-- Begin PASSAGE GIVEN --

Wings of the Morning is a 1937 British drama film directed by Harold D. Schuster and starring Annabella, Henry Fonda, and Leslie Banks. Glenn Tryon was the original director but he was fired and replaced by Schuster. It was the first ever three-strip Technicolor movie shot in England or Europe. Jack Cardiff is credited as the camera operator.

Popular Irish tenor Count John McCormack appeared in the film singing "Believe Me, if All Those Endearing Young Charms" and "Killarney". The picture was French actress Annabella's first English language film. Henry Fonda met his second wife, Frances Ford Seymour, mother of Jane and Peter Fonda, on the set at Denham.

-- End PASSAGE GIVEN --

• [WRITTEN TASK A]
Put the entries from the line with "Click the 2025/11/17 date marker on timeline" up to and including the line with "(x=463, y=164)" into a numbered list, leaving out any blank lines.

-- Begin AVAILABLE RECORDS --

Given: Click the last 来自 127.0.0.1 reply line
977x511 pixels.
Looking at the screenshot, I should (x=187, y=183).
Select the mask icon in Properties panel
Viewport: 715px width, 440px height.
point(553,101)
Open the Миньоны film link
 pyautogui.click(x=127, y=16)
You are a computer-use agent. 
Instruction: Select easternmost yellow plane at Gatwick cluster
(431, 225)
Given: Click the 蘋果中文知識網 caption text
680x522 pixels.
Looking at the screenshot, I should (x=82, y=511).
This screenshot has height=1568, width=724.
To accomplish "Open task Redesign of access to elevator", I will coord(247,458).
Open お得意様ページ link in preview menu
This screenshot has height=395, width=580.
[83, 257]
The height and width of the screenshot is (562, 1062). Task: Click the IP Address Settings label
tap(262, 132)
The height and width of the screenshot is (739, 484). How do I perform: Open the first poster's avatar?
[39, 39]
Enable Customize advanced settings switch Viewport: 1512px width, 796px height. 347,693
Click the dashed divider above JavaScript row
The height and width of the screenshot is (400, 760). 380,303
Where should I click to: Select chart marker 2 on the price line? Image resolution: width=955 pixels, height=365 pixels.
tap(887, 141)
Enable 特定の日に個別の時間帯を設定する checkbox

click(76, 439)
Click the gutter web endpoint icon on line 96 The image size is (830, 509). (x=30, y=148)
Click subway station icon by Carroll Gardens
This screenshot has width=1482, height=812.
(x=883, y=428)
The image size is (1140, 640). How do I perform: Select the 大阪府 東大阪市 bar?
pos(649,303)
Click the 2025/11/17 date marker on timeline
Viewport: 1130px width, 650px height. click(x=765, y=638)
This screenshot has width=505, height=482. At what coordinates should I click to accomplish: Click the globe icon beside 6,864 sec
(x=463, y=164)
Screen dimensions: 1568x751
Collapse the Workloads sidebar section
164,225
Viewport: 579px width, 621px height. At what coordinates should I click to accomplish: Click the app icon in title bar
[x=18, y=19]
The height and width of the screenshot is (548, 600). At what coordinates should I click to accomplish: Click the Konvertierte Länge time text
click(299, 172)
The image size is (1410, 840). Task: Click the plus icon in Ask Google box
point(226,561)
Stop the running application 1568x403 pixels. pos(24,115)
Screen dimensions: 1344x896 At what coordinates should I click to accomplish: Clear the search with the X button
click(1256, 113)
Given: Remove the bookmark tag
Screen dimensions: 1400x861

-- End AVAILABLE RECORDS --

• [WRITTEN TASK B]
Duplicate the passage on Wings of the Morning from "Wings of the" up to and including "the camera operator.".

• [FINAL RESULT A]
1. Click the 2025/11/17 date marker on timeline
2. Viewport: 1130px width, 650px height. click(x=765, y=638)
3. This screenshot has width=505, height=482. At what coordinates should I click to accomplish: Click the globe icon beside 6,864 sec
4. (x=463, y=164)

• [FINAL RESULT B]
Wings of the Morning is a 1937 British drama film directed by Harold D. Schuster and starring Annabella, Henry Fonda, and Leslie Banks. Glenn Tryon was the original director but he was fired and replaced by Schuster. It was the first ever three-strip Technicolor movie shot in England or Europe. Jack Cardiff is credited as the camera operator.